Für ihre Studie tauchte die theoretische Biophysikerin und Lise-Meitner-Stipendiatin Maria Akhmanova tief in die Welt der Mikroskopie ein. Mithilfe ihrer Mentorin Daria Siekhaus lernte sie alles über die faszinierenden und überaus nützlichen Fruchtfliegen. Unterstützt wurde sie auch von drei Schülern des Gymnasiums Klosterneuburg. Bei einem Schulausflug in die Labore des Instituts entdeckten sie ihre Begeisterung für die Forschung. Daraufhin halfen sie Akhmanova dabei, Fruchtfliegen zu kreuzen und zu identifizieren und schrieben sogar einen Algorithmus, der die Bildanalyse beschleunigte. „Der Erfolg dieses Forschungsprojekts wurde durch die gemeinsamen Anstrengungen vieler Wissenschafter:innen und die enorme Hilfe dreier motivierter Gymnasiasten möglich!“, so Akhmanova.

Publikation:

Maria Akhmanova et al. 2022. Cell division in tissues enables macrophage infiltration.
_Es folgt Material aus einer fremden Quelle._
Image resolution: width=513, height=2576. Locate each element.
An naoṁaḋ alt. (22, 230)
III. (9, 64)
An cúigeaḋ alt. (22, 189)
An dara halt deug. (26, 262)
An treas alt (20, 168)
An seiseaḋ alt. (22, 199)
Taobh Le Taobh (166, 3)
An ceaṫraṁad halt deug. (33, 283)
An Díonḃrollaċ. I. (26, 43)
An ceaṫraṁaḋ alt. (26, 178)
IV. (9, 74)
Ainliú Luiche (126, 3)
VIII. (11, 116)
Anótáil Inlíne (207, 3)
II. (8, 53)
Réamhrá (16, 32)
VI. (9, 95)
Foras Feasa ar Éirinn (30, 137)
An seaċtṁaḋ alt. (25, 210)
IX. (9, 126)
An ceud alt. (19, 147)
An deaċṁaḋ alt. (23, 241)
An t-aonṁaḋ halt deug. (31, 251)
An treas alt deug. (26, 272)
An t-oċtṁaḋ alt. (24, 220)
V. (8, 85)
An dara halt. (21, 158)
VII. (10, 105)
Science. DOI: 10.1126/science.abj0425

Projektförderung:

Dieses Projekt wurde durch Mittel des Österreichischen Wissenschaftsfonds (FWF) im Zuge eines Lise-Meitner-Stipendiums finanziert.
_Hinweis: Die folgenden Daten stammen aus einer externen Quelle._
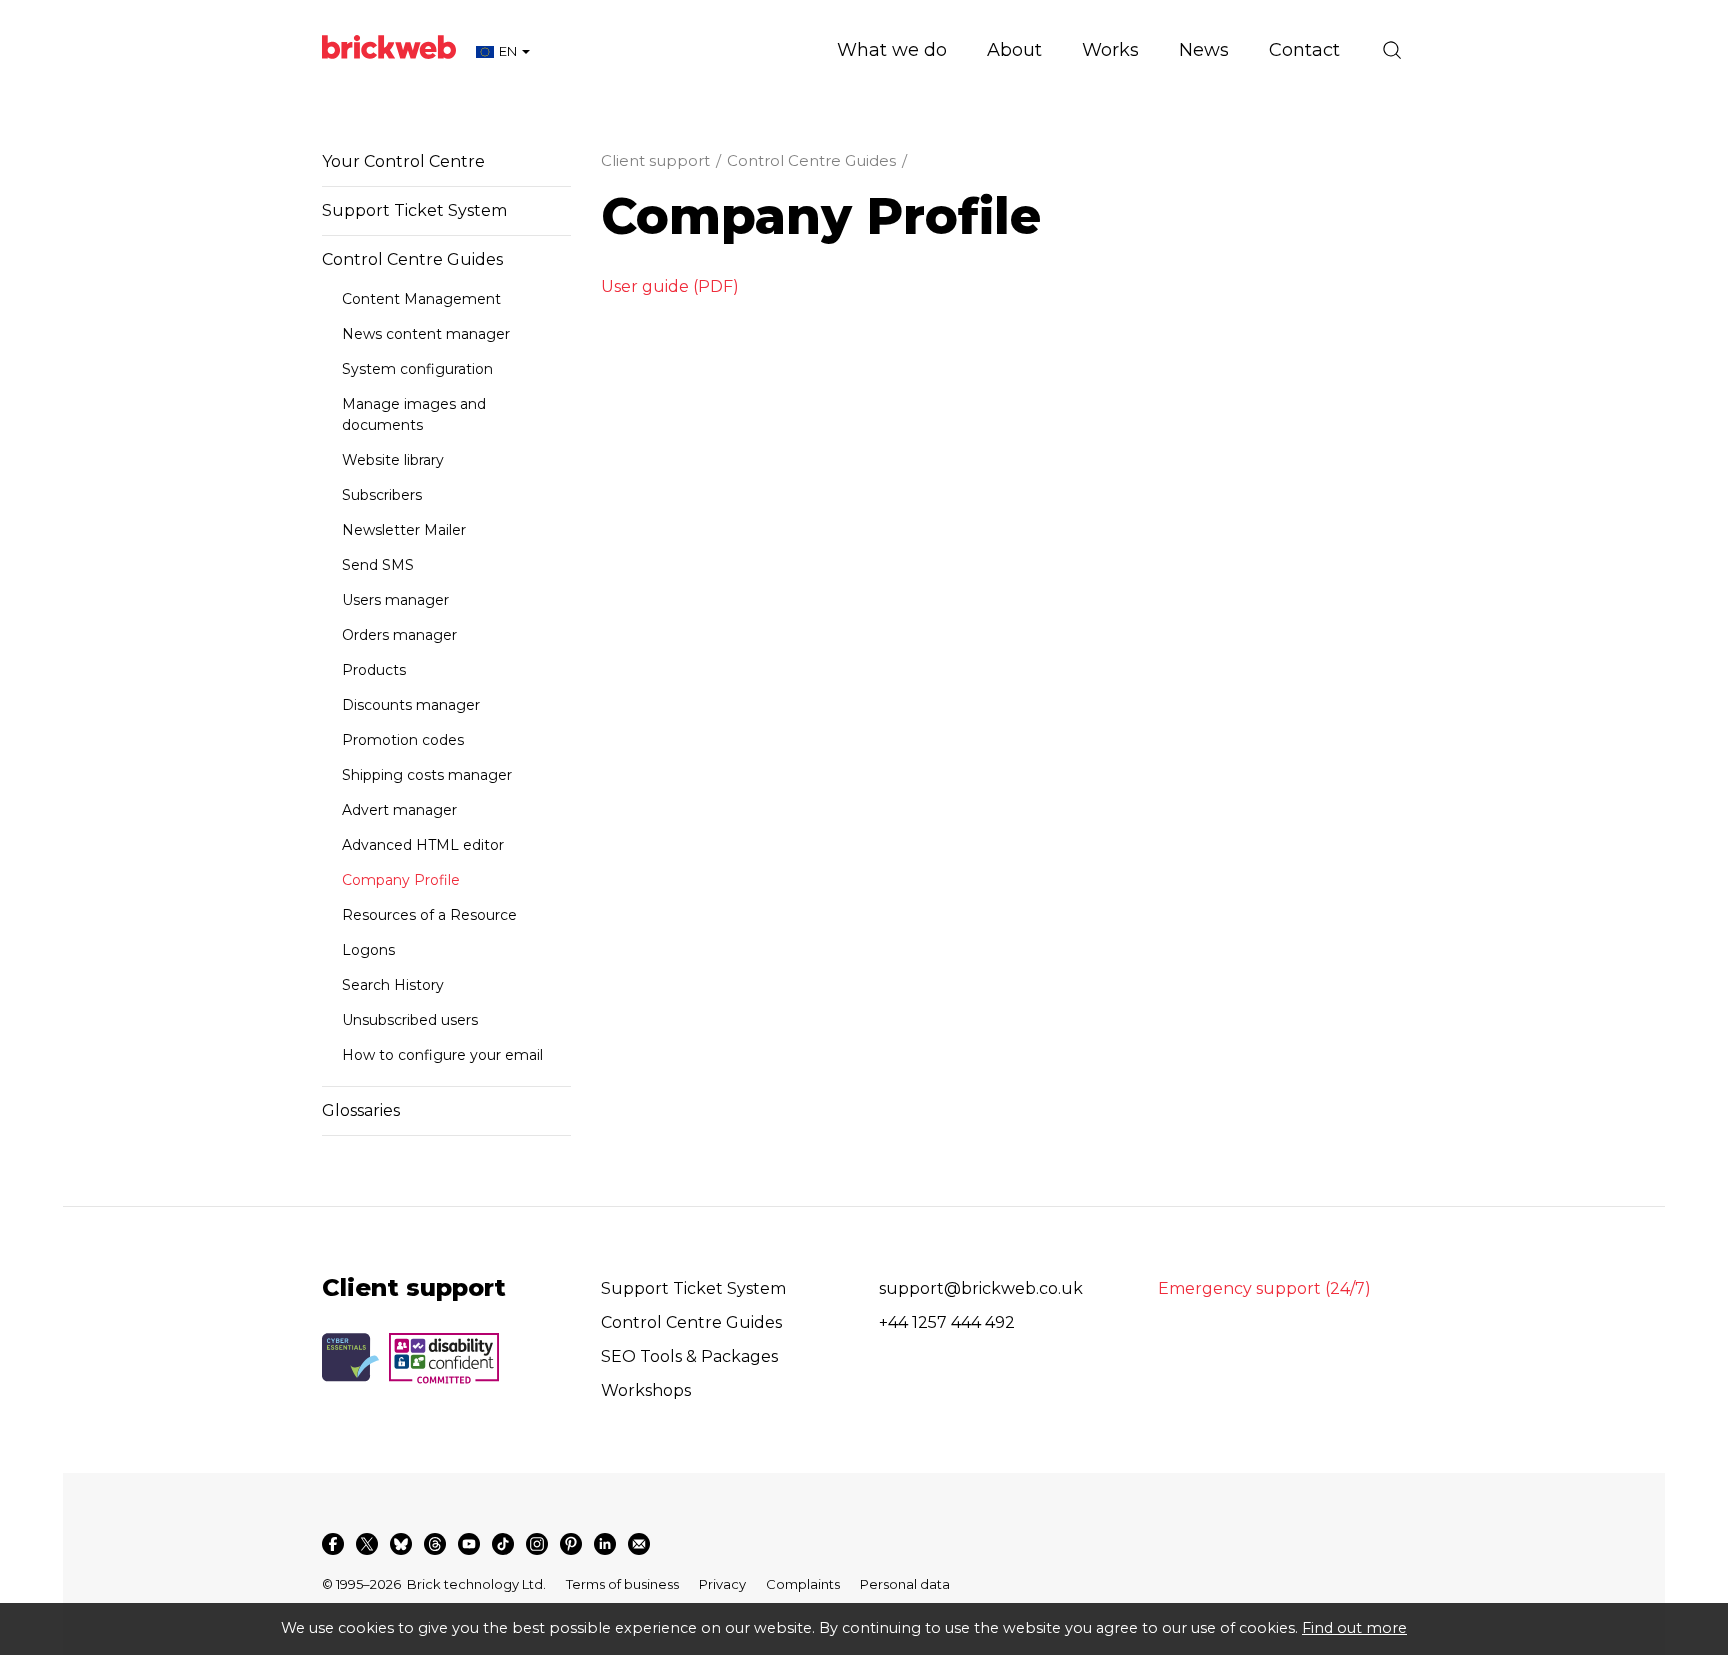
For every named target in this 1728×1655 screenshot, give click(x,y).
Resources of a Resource (429, 915)
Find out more (1354, 1628)
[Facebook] (333, 1544)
Information zu Tierversuchen:

Um grundlegende Prozesse etwa in den Bereichen Neurowissenschaften, Immunologie oder Genetik besser verstehen zu können, ist der Einsatz von Tieren in der Forschung unerlässlich. Keine anderen Methoden, wie zum Beispiel in-silico-Modelle, können als Alternative dienen. Die Tiere werden gemäß der strengen in Österreich geltenden gesetzlichen Richtlinien aufgezogen, gehalten und behandelt.